Üniversite Öğrencilik yıllarımdı. Yıl 1992. Düzcede öğrenciyim. O memleketin kışını unutamıyorum. 1-1,5 metrelik karları kürür öyle okul yoluna düşerdik. Babam esnaf olduğundan yurt çıkmamıştı. Bizde okuldan 3 arkadaş toplanıp giriş katında bir ev kiraladık.
Yine ayaz gecelerin birinde odunun bittiğini farkettik. Soba 1 saat yanmasa ortalık buz keserdi. Ne olacak çingene sobasından daha ne beklenirdi ki.

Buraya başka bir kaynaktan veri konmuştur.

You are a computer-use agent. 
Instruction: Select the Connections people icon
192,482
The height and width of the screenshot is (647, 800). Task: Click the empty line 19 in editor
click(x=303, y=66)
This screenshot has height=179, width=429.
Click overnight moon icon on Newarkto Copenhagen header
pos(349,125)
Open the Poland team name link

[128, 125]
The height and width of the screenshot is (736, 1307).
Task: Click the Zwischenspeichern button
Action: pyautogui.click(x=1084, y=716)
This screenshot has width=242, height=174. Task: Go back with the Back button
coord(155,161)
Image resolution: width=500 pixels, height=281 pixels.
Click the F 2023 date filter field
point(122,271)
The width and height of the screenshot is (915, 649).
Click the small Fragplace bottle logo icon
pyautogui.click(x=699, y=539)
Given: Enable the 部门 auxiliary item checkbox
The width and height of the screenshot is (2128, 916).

Yorganın altına mı girsek dedik ama o da çare etmedi. Ellerimiz vücudumuz buz kesmişti. Gece 11 suları, böyle oturmakla olmaz sokaktan tahta parçası toplayalım dedim arkadaşlara. Neden sonra karşımızdaki inşaat geldi aklımıza. En azından sökülürken kırılan işe yaramaz tahta parçalarını toplayabilirdik.
1 metrelik karı yararak inşaata girdik. Sağda solda yere düşen odun parçalarını aldık. Toplasan o geceyi atlatabilirdik belki. Evin girişine geldiğimizde tahtaların bazılarının çingene sobasına sığmayacağını düşündük. En azından ikiye bölsek yeterdi.
Binanın girişinde tahtayı yere koyup ayakla vurarak kırmayı denedik. Ama olmuyordu. O ara yukarılardan bir yerden bir komşu huooopp noluyor diye cama çıktı. Bir şey diyemedik. Kem küm. O şekilde eve girdik. Kim bilir atletli amcanın evi sımsıcaktı.
Yakabildiğimiz odunları yaktık. 1 saat falan anca idare etmişti zaten. Sonra hayatımızı kurtaran elektrikli battaniyeyi açarak içine girdik.